** Tarefa indicada A **
Responda a estas perguntas sobre o excerto acerca da poesia de Herberto Helder:
(i) Com que duas classes, além da dos poetas, se compara o hábito de elogiar um colega falecido?
(ii) Em quantos textos fica dividida a análise?
(iii) A que parte da poesia do falecido se reportarão sobretudo as citações?
** Tarefa indicada B **
Repita sem alterações o trecho das linhas do material fornecido que começa na primeira linha e termina na linha que contém "Looking at the", incluindo ambas. Deixe as imagens de fora.

** Excerto do texto **
▼

Quando um poeta falece, os poetas
que ainda não faleceram têm por hábito elogiar muito a poesia do falecido. O
mesmo não acontece com a classe dos padeiros ou, para não se dizer que comparo injustamente,
com a classe dos larápios. Tal como seria bizarro que um padeiro que ainda não
faleceu elogiasse as carcaças de um padeiro acabado de falecer, é pouco
provável que haja larápio que, presente nas cerimónias fúnebres do larápio
falecido, se lembre de elogiá-lo antes de se lembrar de lhe larapiar o que quer
que lhe tenham posto nas algibeiras do fato com que vai para a cova. O fenómeno
é certamente explicável, mas seria decepcionante se, votando-me agora às manhas
da sociologia para demonstrar que faz parte da vocação de poeta elogiar outros
poetas, deixasse de lado o caso particular do poeta que deveras faleceu há dias
e cuja poesia foi elogiada por todos ou quase todos os poetas que, por razões
que cabe aos deuses explicar, ainda não faleceram. Que a poesia de Herberto
Helder não merece os elogios que recebeu, e que os poetas que o elogiam não
merecem, portanto, senão a consolação de ainda não terem falecido como ele, eis
o que a análise tratará de mostrar de seguida. Correndo o risco de estragar a
surpresa que o título, tendencioso como qualquer título, talvez tenha estragado
antecipadamente, nenhuns desses elogios são merecidos porque, apesar de o
considerarem poeta, melhor o consideraria quem o considerasse uma criança
tolinha. Para não maçar excessivamente quem leia, e porque revela o que há a
revelar de uma criança tolinha que acabou laureada a demonstração das tolices
de criança por que se destaca, das tolices púberes que lhe formaram o carácter
e das tolices adultas com que se explica o resto da sua existência, divido a
análise em três textos, cada um demonstrativo de cada um destes três géneros de
tolice. Importa ainda avisar, não vá alguém queixar-se de ter sido enganado ao
descer do pano do que ficar dito, que, sempre que chamar o poeta falecido ao
palco para mostrar o que sabe fazer, assim iluminando o que afirmo através da
ribalta da citação, me reportarei sobretudo à sua poesia inicial. Para o
efeito, ela me chega. Quem achar, porém, que a parte da obra assim aclarada não
representa o todo da obra do poeta, achando em propô-lo a má vontade ou a
vilania de quem o propõe, não deve esquecer-se de que aquele que, por
deformidade original, dá em nascer coxo a vida inteira passa a coxear. Em vez
de tentar provar-se atleta, melhor faria tal coxo, de resto, se respeitasse o
exemplo dado por quem assim nasceu e pusesse o empenho em “provar-se vilão”.

▲

** Material fornecido **
▼

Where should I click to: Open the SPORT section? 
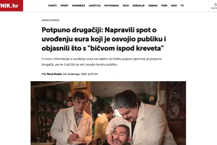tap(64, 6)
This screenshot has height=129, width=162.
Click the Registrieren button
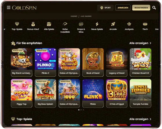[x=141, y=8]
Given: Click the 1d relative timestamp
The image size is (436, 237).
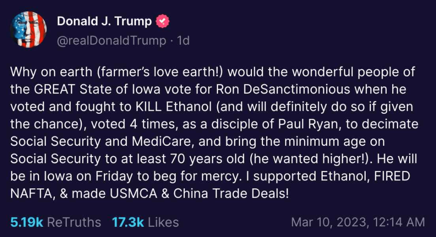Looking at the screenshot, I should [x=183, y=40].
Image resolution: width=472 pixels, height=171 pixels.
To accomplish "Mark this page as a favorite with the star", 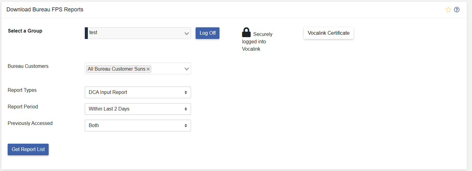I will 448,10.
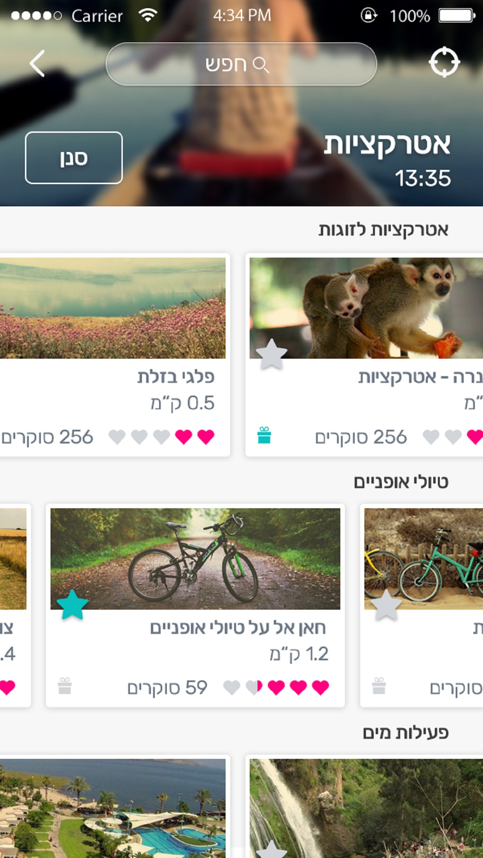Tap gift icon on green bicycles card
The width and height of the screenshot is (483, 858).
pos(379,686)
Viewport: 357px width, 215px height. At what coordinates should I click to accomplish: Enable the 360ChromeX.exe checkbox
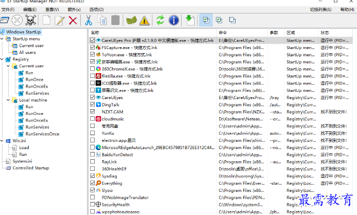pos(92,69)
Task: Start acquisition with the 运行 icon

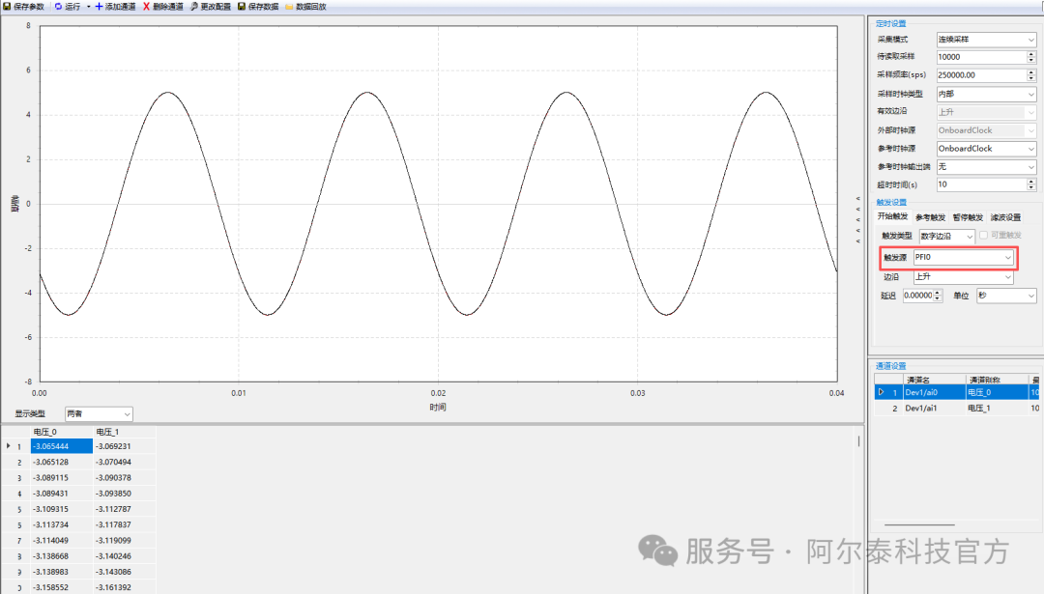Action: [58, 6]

▲

** Resposta completa A **
(i) Com a classe dos padeiros e com a classe dos larápios.
(ii) Em três textos.
(iii) À sua poesia inicial.

** Resposta completa B **
Where should I click to: Open the SPORT section? 
tap(64, 6)
This screenshot has height=129, width=162.
Click the Registrieren button
[x=141, y=8]
Given: Click the 1d relative timestamp
The image size is (436, 237).
Looking at the screenshot, I should [x=183, y=40].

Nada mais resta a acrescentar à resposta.